The title of this blog entry is overly clever, methinks. I'll explain: last night Susan and I attended a performance of the play The Lady of the Camellias by Alexandre Dumas, adapted by Sean Graney. It was part of Dickinson State University's theatre season. The main character is a French lady suffering from consumption. Being an underaged college student, the actress was, in a way, a minor in consumption. Sorry about the convoluted wit.
Anyway, it was my first time in DSU's Backstage Theater, a small venue for more intimate productions. It looked to seat about 70 or 80 people, but it was very comfortable seating on wide risers with plenty of leg room. The small set had backlit panels, faux-painted walls, and a variety of props, furniture, and set dressing that suggested an era long past. I couldn't say that they all worked in union to suggest the same time period, however; and I wouldn't say that any of them suggested the correct time period or setting (late 19th-century Paris). The costumes, too, were elaborate--some of them quite beautiful--all of them functional--but few of them truly "period."

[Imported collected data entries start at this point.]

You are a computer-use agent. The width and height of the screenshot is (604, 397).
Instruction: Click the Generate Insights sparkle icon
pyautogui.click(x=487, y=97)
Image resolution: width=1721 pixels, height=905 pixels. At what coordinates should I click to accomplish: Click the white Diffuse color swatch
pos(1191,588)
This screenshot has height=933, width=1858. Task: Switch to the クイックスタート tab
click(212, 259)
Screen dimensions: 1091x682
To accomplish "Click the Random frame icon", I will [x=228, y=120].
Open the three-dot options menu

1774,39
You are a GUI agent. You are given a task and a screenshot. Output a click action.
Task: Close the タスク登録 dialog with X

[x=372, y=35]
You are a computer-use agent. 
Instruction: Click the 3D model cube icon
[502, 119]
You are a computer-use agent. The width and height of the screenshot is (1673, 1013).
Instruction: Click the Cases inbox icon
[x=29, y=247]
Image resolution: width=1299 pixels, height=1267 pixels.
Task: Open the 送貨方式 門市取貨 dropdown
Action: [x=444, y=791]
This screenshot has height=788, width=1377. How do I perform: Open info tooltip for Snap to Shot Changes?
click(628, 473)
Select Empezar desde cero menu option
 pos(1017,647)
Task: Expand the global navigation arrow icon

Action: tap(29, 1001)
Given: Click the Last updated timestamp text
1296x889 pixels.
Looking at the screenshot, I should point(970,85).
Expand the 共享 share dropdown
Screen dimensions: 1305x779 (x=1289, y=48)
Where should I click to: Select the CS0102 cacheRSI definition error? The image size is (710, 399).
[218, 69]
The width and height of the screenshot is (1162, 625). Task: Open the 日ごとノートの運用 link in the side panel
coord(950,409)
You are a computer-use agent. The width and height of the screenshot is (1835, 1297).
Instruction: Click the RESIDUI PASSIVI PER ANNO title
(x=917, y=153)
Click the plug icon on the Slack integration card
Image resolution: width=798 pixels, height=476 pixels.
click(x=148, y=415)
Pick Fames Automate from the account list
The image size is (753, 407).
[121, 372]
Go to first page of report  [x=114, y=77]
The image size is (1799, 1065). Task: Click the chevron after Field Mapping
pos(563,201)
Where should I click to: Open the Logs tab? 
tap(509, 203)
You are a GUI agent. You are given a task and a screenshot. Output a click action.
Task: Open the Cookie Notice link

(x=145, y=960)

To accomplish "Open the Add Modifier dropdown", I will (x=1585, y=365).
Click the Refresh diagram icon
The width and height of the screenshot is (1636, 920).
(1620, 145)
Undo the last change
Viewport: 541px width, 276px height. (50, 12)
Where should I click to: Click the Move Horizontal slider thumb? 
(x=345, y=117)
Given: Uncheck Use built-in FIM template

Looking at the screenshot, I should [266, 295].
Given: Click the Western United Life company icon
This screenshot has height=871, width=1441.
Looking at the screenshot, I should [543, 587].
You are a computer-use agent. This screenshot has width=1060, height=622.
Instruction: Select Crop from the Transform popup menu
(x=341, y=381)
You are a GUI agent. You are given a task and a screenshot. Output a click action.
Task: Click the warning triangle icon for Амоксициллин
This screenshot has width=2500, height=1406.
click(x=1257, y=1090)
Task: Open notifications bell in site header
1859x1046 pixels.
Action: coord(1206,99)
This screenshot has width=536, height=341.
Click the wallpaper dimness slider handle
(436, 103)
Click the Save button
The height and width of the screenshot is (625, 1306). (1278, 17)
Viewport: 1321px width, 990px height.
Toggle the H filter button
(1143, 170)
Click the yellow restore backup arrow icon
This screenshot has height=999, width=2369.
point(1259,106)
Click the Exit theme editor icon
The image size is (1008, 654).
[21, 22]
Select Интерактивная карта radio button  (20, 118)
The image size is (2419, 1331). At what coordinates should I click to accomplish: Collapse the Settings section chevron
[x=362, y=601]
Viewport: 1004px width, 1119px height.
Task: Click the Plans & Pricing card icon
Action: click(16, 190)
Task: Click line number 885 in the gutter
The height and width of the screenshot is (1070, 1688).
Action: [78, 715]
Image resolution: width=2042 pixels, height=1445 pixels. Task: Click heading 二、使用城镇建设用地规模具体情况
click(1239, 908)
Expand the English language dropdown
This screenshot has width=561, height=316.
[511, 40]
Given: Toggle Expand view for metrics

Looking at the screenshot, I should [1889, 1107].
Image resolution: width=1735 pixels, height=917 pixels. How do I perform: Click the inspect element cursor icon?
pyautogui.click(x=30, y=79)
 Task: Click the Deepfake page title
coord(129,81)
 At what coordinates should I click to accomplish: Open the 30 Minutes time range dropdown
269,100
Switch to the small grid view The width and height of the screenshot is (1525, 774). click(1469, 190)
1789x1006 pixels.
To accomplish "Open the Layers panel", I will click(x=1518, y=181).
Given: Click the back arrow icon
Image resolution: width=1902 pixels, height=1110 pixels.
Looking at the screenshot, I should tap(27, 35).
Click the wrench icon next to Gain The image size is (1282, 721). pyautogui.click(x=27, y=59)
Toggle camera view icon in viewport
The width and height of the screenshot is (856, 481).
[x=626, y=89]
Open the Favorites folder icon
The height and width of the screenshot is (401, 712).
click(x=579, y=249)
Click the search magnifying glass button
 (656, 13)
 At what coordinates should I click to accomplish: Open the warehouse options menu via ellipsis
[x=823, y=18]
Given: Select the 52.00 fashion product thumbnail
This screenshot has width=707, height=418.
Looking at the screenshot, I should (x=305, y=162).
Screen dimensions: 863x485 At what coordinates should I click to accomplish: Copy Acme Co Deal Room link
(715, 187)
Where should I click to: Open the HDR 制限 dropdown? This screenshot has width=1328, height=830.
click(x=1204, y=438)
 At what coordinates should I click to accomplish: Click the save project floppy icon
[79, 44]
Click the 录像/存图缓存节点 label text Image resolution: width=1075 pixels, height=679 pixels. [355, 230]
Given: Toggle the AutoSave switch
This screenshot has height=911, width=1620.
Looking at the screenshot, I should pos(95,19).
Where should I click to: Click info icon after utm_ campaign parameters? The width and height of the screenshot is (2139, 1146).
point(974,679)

The music started off appropriate (classical violins for background parlor music) but devolved into melodramatic (the crash of cymbals and swelling of strings came from the sound system as soon as certain Act II scenes ended--presumably to emphasize for the audience the seriousness of the main character's impending death--but I, for one, don't need to be hit over the head with such anvils in order to realize details of plot that I can otherwise see and hear for myself).
The acting was a mish-mash, too, but kudos to Todd Selle, Jesse Tallmon, and Jarvis Jahner for their even, realistic work. Even Lydia Johnson was able to ground her somewhat thankless second-banana role, despite the costumes she was required to wear (purple and red, tight, sequined, side-slit dress = 1800s Parisien couture?!). And Beth Hurt, as the consumptive title character, did fine, too.
I must say that, although the costume and set choices were uneven in terms of appropriateness to the time and place of the play, they were well constructed and quite beautiful--some of the loveliest I've seen on stage in a college production . . . well, maybe any production. I was impressed by the direction of the party scenes, in which 16 or so people had to mill about on a postage stamp-sized stage without distracting the audience from its focus on the two or three characters speaking the main lines at any particular moment. The throng of actors moved across the room; they talked first to this group of people, then to that; they ate and poured beverages and laughed; but they never pulled focus, and that's tricky, especially in such a confined performance space with the audience mere feet away at the closest and mere yards away at the farthest.
Susan's aunt Kathy came over early enough that Susan and I had time to go out for supper (Chinese at King Buffet) before the show. It was a lovely evening out.